I'm using the X670E carbon Wi-Fi card. The USB C port has a display function, which is a feature on the board. I understand there are ways to enable Thunderbolt on AMD, but I haven't tried it much on Intel and preferred not to pursue that path.
The only method to connect a DisplayPort via USB C is through Thunderbolt. Either your system lacks the newest Thunderbolt version (check the motherboard site) or you're using a cable that doesn't support it.

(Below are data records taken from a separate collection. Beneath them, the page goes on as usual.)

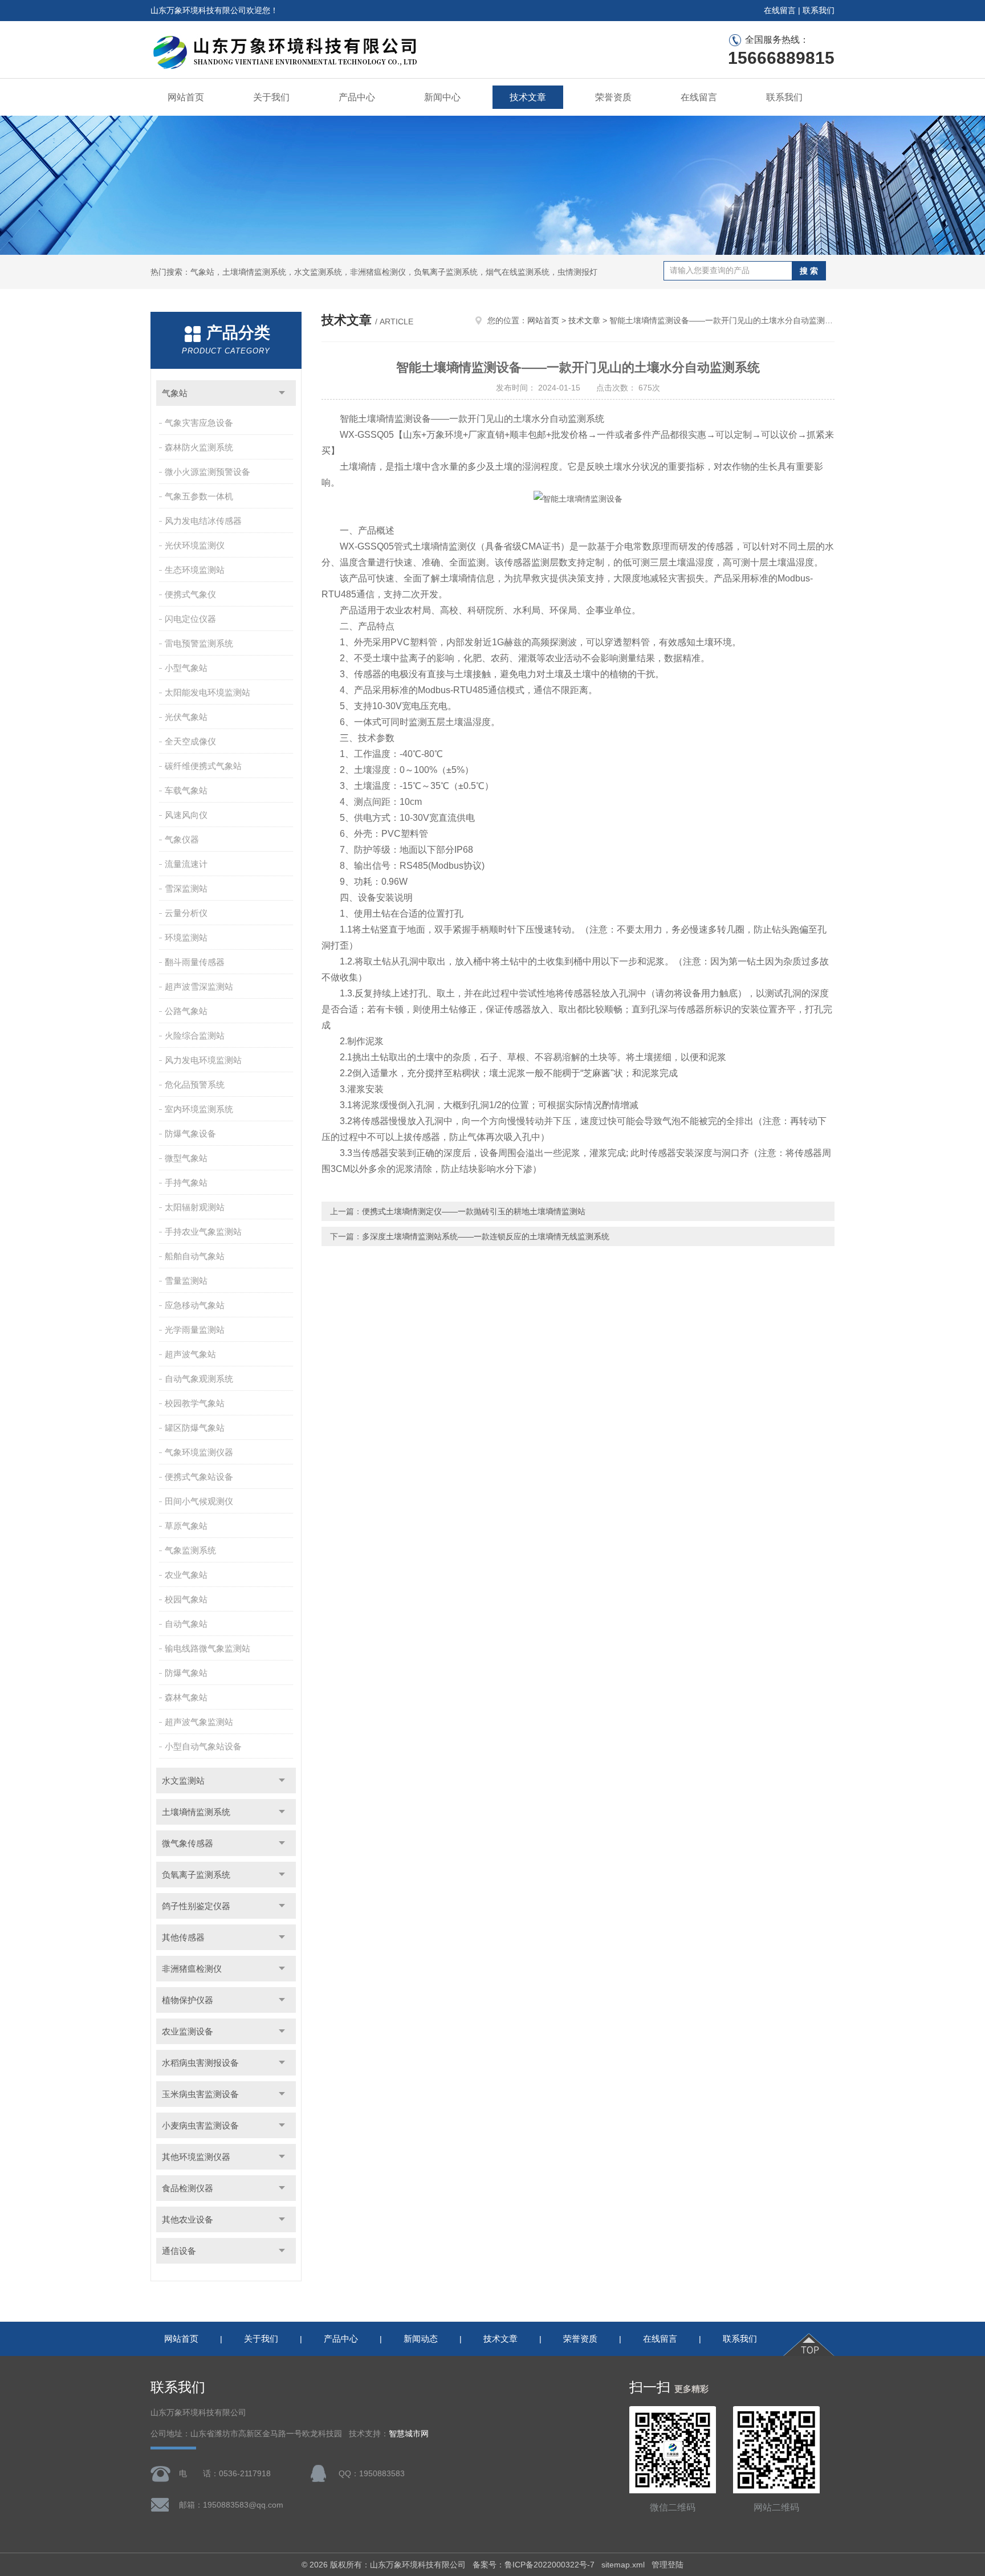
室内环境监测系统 (199, 1109)
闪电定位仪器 (190, 619)
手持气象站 (186, 1182)
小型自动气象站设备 (203, 1746)
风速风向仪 (186, 815)
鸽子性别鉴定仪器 (196, 1906)
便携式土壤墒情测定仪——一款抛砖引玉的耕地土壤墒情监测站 (473, 1211)
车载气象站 (186, 790)
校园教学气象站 (195, 1403)
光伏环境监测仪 (195, 545)
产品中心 (357, 97)
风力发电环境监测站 (203, 1060)
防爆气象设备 (190, 1133)
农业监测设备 (187, 2031)
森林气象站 (186, 1697)
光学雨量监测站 (195, 1329)
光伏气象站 (186, 717)
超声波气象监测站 (199, 1722)
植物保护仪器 (187, 2000)
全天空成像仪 (190, 741)
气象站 (175, 393)
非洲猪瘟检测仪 (192, 1968)
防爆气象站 (186, 1673)
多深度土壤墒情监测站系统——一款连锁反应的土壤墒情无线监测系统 (485, 1236)
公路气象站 (186, 1011)
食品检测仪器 (187, 2188)
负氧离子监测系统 (196, 1874)
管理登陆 (667, 2564)
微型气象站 (186, 1158)
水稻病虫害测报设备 (200, 2063)
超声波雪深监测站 (199, 986)
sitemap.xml (623, 2564)
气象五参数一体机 (199, 496)
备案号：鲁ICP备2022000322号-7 (534, 2564)
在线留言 (780, 10)
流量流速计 (186, 864)
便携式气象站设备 (199, 1477)
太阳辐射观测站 (195, 1207)
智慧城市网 (409, 2434)
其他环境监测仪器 (196, 2157)
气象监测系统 (190, 1550)
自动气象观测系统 (199, 1378)
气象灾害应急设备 (199, 423)
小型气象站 (186, 668)
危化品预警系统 (195, 1084)
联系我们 (819, 10)
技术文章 (528, 97)
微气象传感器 (187, 1843)
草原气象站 (186, 1526)
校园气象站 (186, 1599)
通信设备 (179, 2251)
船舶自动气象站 (195, 1256)
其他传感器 (183, 1937)
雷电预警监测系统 (199, 643)
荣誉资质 (613, 97)
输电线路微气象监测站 (207, 1648)
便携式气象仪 (190, 594)
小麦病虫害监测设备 (200, 2125)
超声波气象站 (190, 1354)
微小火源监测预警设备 (207, 472)
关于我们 (271, 97)
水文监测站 (183, 1780)
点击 (282, 393)
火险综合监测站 (195, 1035)
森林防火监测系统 (199, 447)
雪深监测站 (186, 888)
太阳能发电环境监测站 (207, 692)
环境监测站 (186, 937)
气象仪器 (182, 839)
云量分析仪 (186, 913)
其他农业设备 (187, 2219)
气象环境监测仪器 (199, 1452)
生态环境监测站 (195, 570)
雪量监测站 (186, 1280)
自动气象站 (186, 1624)
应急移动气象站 (195, 1305)
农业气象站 (186, 1575)
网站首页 (186, 97)
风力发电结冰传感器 (203, 521)
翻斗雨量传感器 (195, 962)
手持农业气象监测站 (203, 1231)
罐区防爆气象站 (195, 1428)
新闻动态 (421, 2338)
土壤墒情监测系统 (196, 1812)
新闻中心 (442, 97)
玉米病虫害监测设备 (200, 2094)
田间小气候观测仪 (199, 1501)
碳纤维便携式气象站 (203, 766)
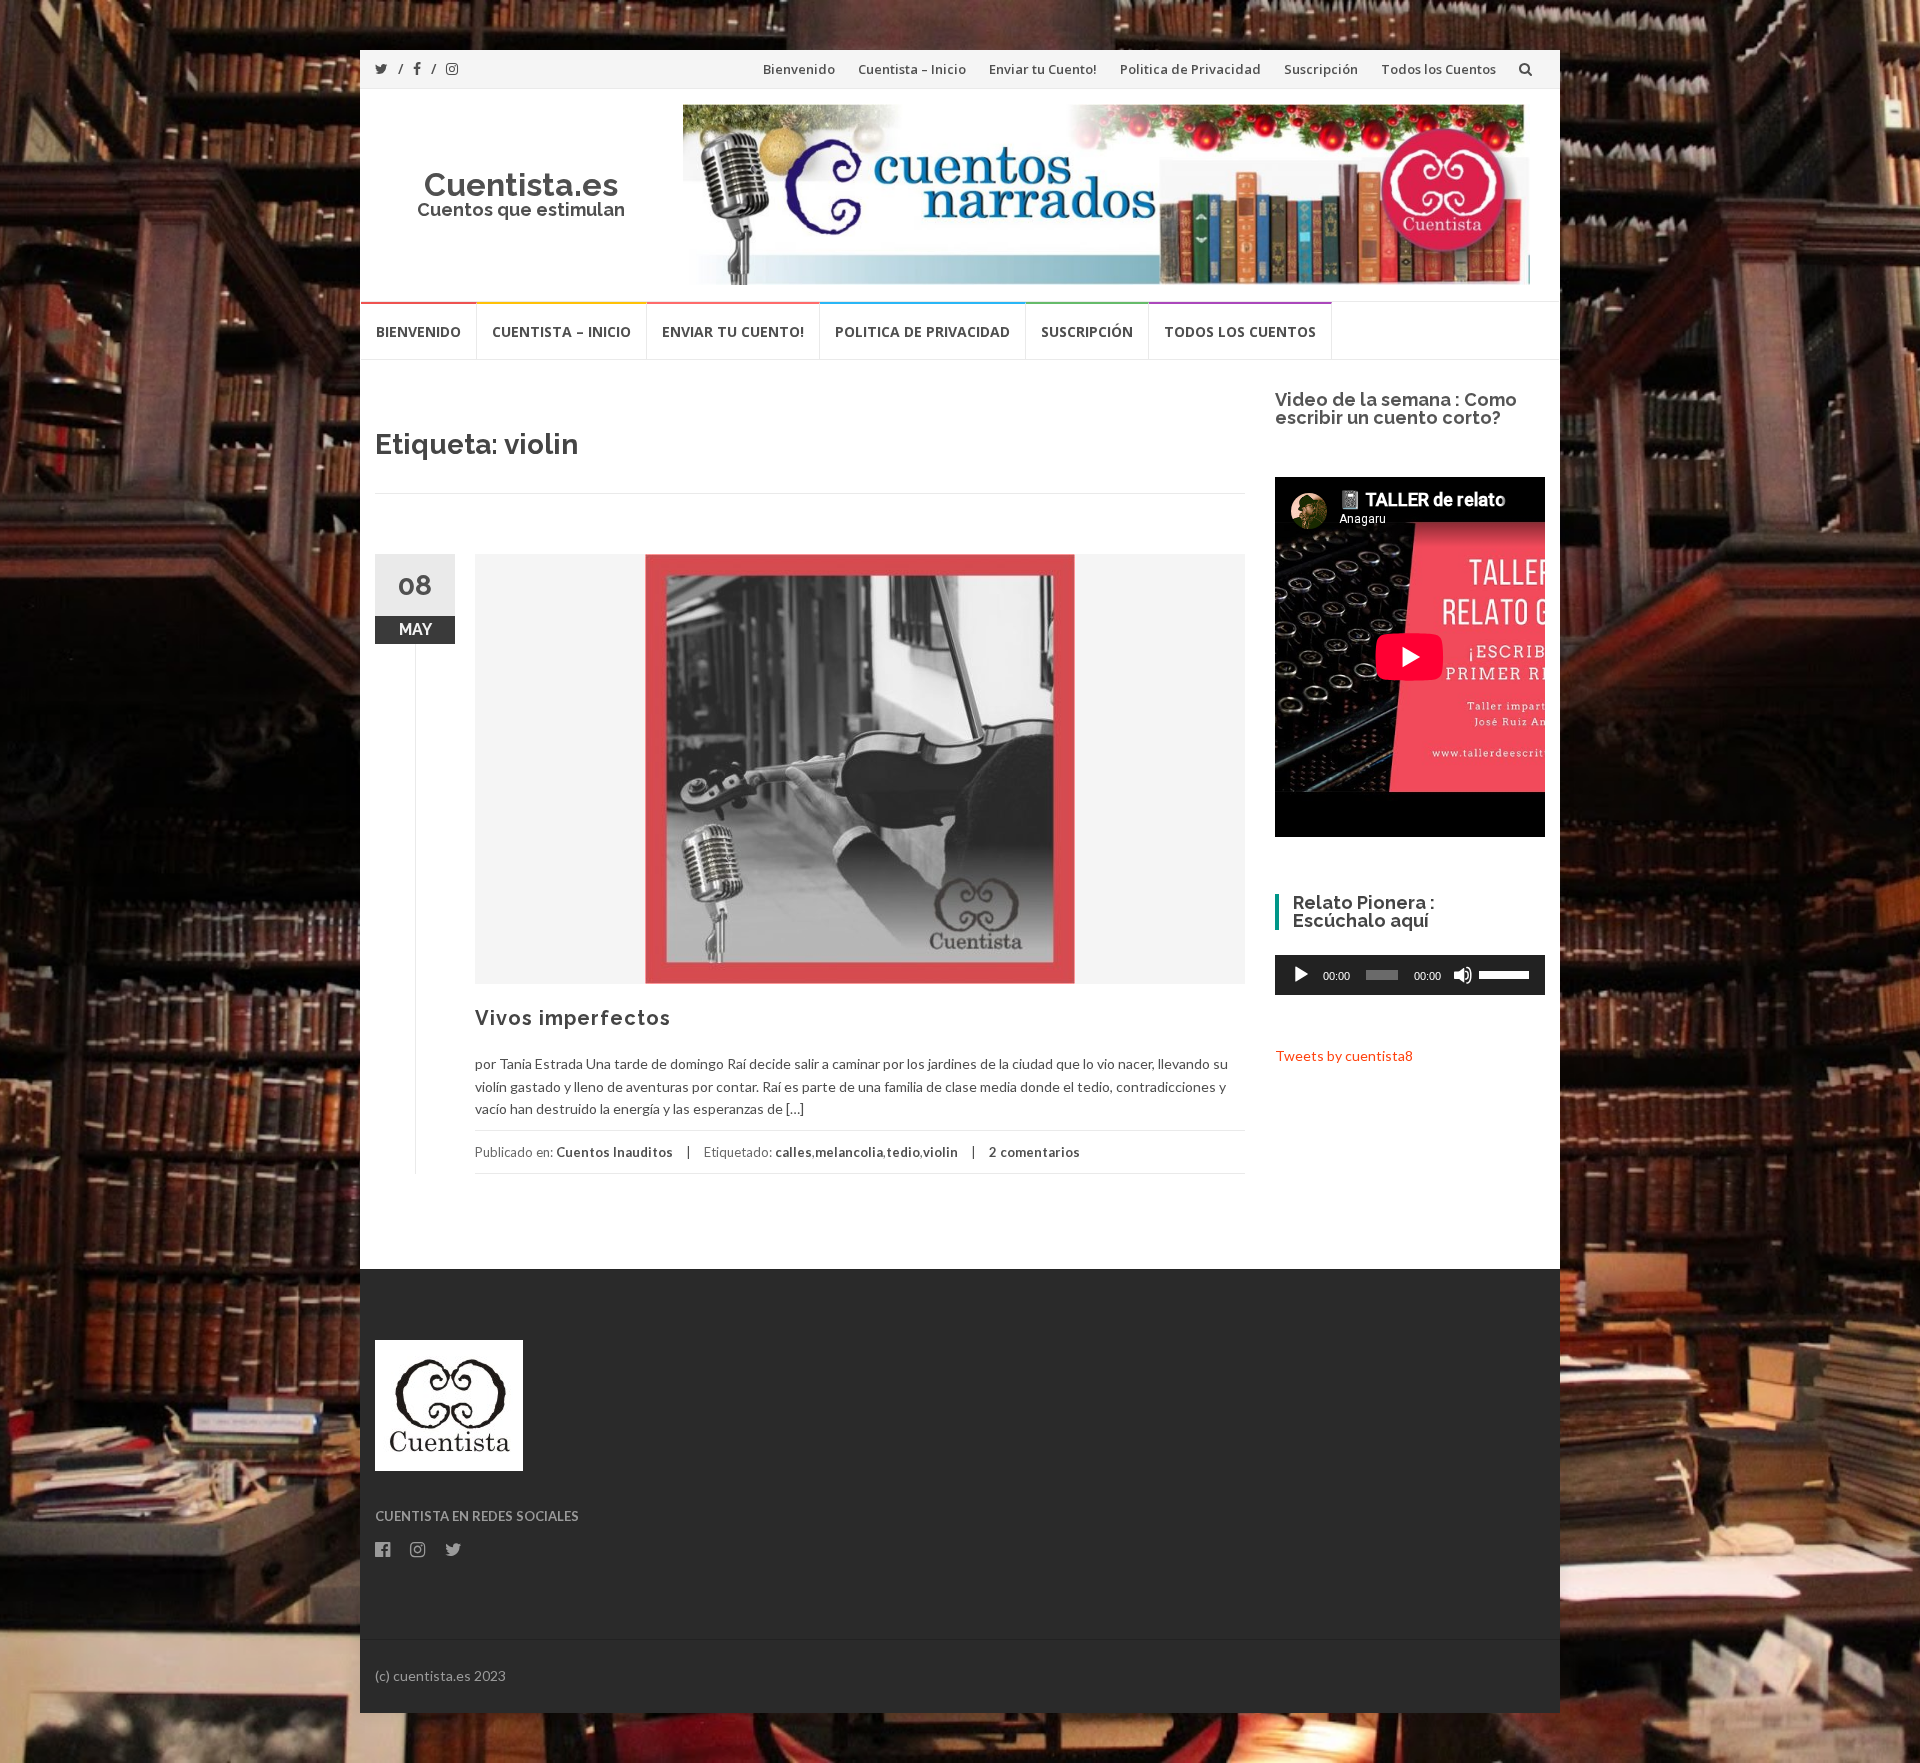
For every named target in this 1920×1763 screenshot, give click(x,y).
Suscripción (1321, 69)
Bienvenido (799, 69)
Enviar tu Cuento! (1043, 69)
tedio (903, 1152)
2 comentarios (1034, 1152)
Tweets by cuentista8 (1344, 1055)
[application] (1410, 975)
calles (793, 1152)
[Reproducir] (1301, 975)
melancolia (849, 1152)
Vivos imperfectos (573, 1018)
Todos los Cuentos (1438, 69)
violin (940, 1152)
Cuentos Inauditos (614, 1152)
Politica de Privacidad (1190, 69)
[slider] (1507, 973)
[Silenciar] (1463, 975)
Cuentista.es (521, 184)
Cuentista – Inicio (912, 69)
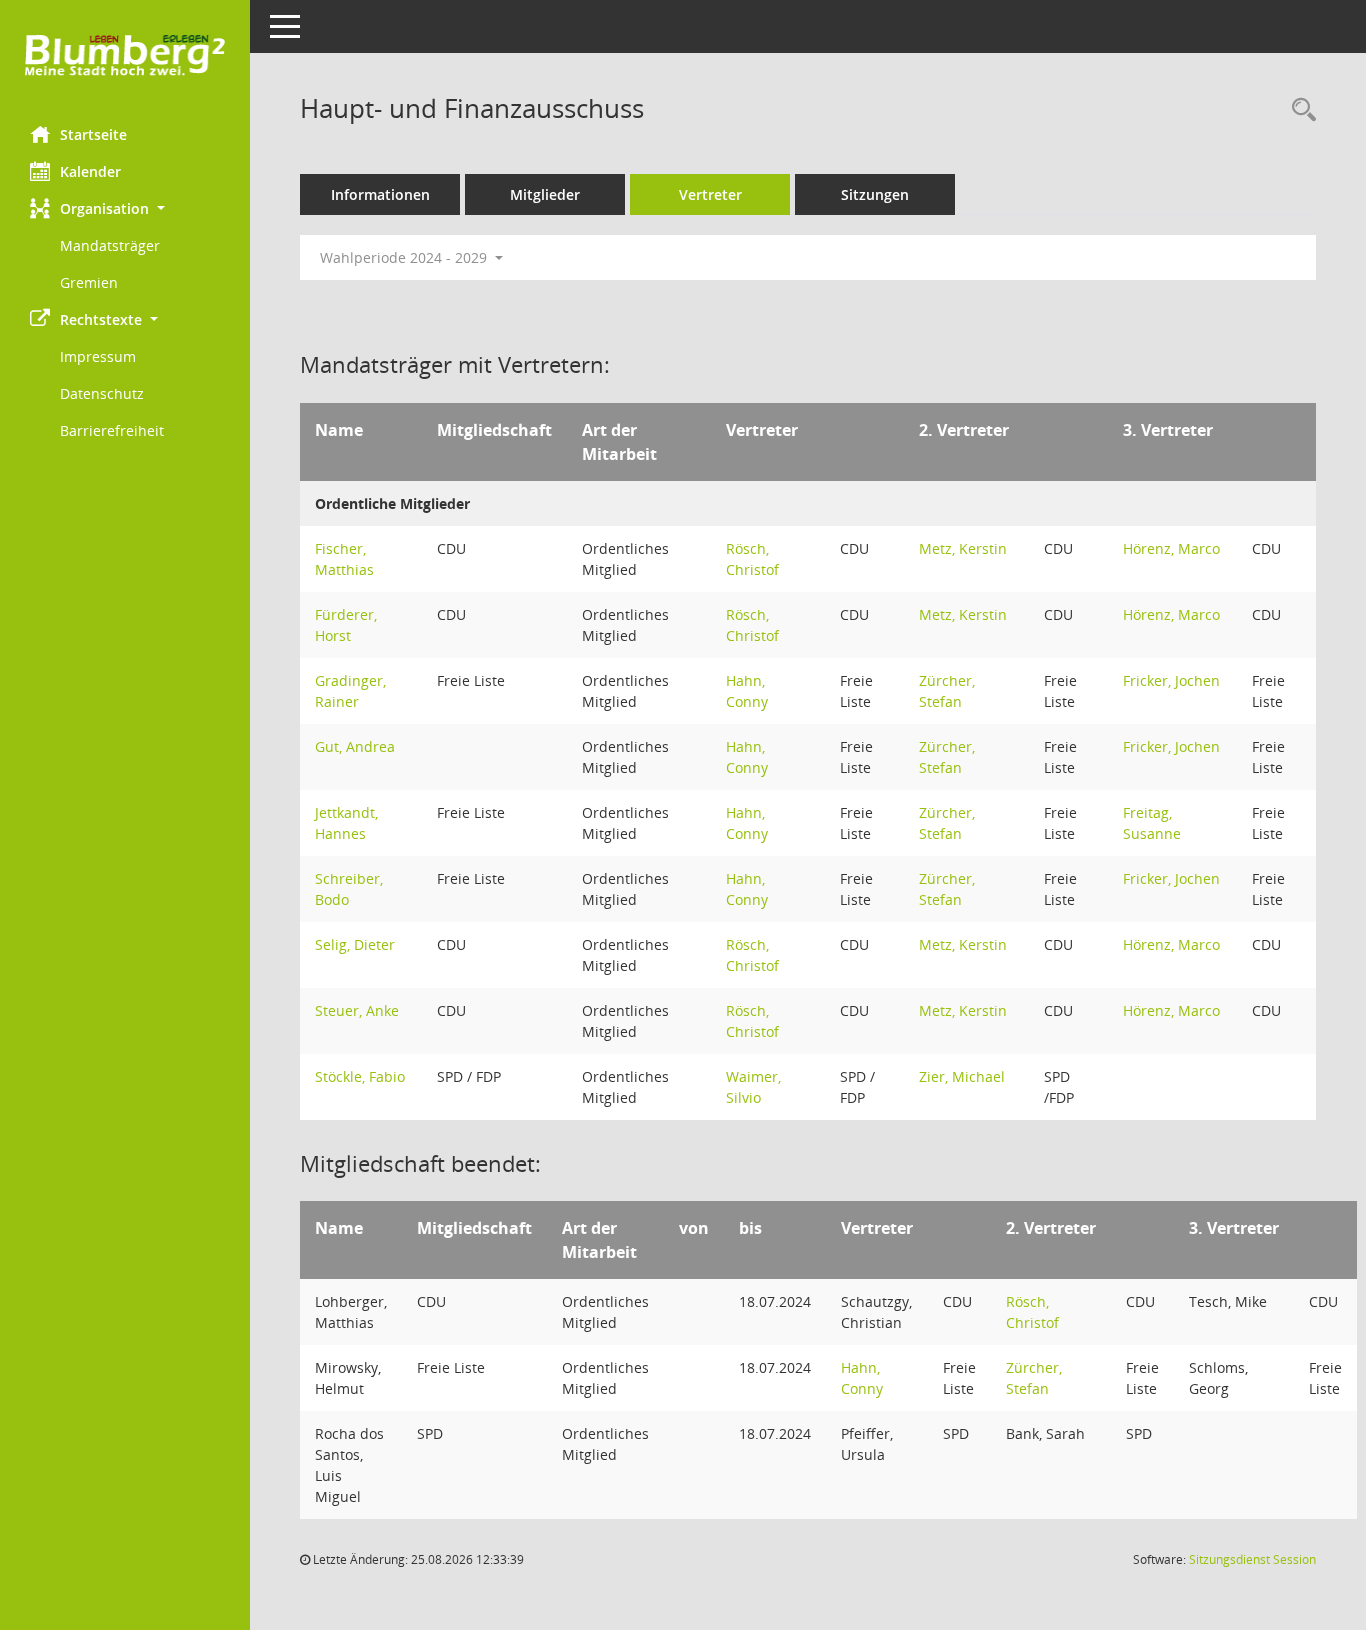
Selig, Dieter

It seems the board in question lacks an Intel Maple Ridge Thunderbolt/USB4 controller, but it does allow DP-Alt Mode over Type C from the iGPU. I'm using a secondary display connected via its Type C port on the X670E Taichi through the iGPU, which uses an Intel TB4/USB4 controller. No problems detected. Updating the iGPU video drivers, the main GPU drivers, and the chipset driver might help. It's unclear why this affects the primary display so much.
The only ideas that came to mind were: if the settings are too high and the GPU is running low on VRAM (unlikely), then it would be fighting for system RAM with the iGPU, which would slow everything down. If the iGPU is consuming excessive power, it might be throttling the CPU. Neither seems very probable. @Onoref What's shown on the iGPU monitor?